# SOURCE PASSAGE
[Start of section]
Before the federal timber sale program fell into public disfavor in the 1970s, there were probably 600-700 federally dependent mills in the 11 western states. Today, there are fewer than 100 and there is scant evidence lumbermen have any interest in building new mills that would require federal timber. Private, state and tribal timber sources have proven to be far more reliable than Uncle Sam’s meager and litigation-wracked program.

Left high and dry - amid these new economic arrangements - are hundreds of small timber communities that prospered during the post-war federal timber era. Learn more about these nearly forgotten towns.

Forests for self-interest or all our interests?

Amid the unfolding drama, few noticed the “forest health” problem that I saw first in the Blue Mountains in 1989. In my subsequent research, I discovered the late Harold Weaver. Weaver was a Bureau of Indian Affairs forester who called attention to the problem in the early 1940s. He warned that the post-war emphasis on harvesting old growth ponderosa pine was fostering a proliferation of shade tolerant white fir. Weaver predicted that the white fir problem would be made worse by the absence of historically frequent, low-intensity fire in Intermountain dry-site mixed conifer forests.

Such fire would have killed most of the thin-barked white fir seedlings and had little or no impact of thick-barked ponderosa. But the publicly popular policy of “excluding fire” from forests held sway – and still does with most Americans. Among fire ecologists, there has been an awakening to the unanticipated consequences of excluding fire. There too many trees for the carrying capacity of the land, insect and disease infestations are well beyond the range of natural variability. Counterintuitively – there is a dramatic increase in the frequency, size, and destructive force of destructive wildfires we are still trying to extinguish, especially near communities. In a phrase - the wildfire paradox, and its accompanying social pathologies.

The impact of REITS and TIMOS

Concurrently, once strident interest in maintaining the federal timber supply has given way to resistance from private timberland owners – especially Real estate Investment Trusts [REITS] and Timber Investment Management Organizations [TIMOS] that [1] enjoy very favorable tax treatment and [2] view Uncle Sam’s timber as unwanted competition for their log and land prices. Millowners don’t care where their logs come from as long as the source is reliable, log quality is high, and prices are competitive.
[End of section]
(Records from a dataset)
[Start of section]
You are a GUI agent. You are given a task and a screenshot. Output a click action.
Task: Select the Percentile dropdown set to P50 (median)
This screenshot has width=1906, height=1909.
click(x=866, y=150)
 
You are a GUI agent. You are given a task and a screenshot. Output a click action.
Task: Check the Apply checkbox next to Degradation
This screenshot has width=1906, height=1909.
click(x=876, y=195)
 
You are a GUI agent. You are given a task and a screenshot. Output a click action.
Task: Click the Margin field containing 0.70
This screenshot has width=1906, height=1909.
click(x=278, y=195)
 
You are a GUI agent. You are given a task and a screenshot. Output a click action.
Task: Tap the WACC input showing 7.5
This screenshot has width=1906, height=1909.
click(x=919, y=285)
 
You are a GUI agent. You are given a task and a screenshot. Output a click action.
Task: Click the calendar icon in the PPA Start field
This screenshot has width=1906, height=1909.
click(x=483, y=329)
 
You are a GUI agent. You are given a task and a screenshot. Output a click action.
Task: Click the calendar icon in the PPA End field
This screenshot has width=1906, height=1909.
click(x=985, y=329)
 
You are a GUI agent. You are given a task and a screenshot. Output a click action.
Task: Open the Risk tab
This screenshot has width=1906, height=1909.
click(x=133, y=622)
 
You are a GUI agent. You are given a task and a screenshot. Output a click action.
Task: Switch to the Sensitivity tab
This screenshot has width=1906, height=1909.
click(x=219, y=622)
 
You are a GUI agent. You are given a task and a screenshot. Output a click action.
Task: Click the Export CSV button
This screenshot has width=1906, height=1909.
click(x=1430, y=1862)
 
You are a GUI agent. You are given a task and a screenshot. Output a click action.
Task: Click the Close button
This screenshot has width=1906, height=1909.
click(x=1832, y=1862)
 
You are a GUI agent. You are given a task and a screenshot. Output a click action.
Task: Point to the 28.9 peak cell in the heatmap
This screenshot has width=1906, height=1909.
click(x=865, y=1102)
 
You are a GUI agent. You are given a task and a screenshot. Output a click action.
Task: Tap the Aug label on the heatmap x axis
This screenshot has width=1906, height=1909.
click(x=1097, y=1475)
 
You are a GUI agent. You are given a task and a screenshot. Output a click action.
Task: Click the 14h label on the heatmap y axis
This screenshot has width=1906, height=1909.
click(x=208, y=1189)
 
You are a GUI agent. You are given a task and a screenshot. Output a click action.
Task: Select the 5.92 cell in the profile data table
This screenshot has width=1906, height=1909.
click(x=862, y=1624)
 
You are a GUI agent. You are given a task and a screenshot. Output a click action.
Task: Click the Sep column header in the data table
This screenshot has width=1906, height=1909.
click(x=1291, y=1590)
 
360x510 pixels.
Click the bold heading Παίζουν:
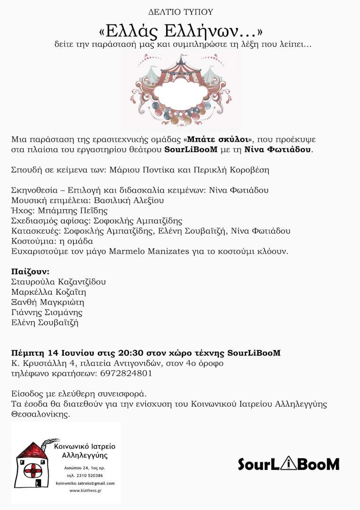point(30,272)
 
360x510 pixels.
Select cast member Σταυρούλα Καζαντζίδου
point(59,282)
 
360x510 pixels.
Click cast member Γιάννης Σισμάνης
point(46,313)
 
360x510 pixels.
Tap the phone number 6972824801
point(126,374)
[End of section]
# WORK INSTRUCTION
Edit the passage on federal timber, starting at "Before the federal" and ending at "all our interests?", and replace "mills" with "sawmills".

# FINISHED EXERCISE
Before the federal timber sale program fell into public disfavor in the 1970s, there were probably 600-700 federally dependent sawmills in the 11 western states. Today, there are fewer than 100 and there is scant evidence lumbermen have any interest in building new sawmills that would require federal timber. Private, state and tribal timber sources have proven to be far more reliable than Uncle Sam’s meager and litigation-wracked program.

Left high and dry - amid these new economic arrangements - are hundreds of small timber communities that prospered during the post-war federal timber era. Learn more about these nearly forgotten towns.

Forests for self-interest or all our interests?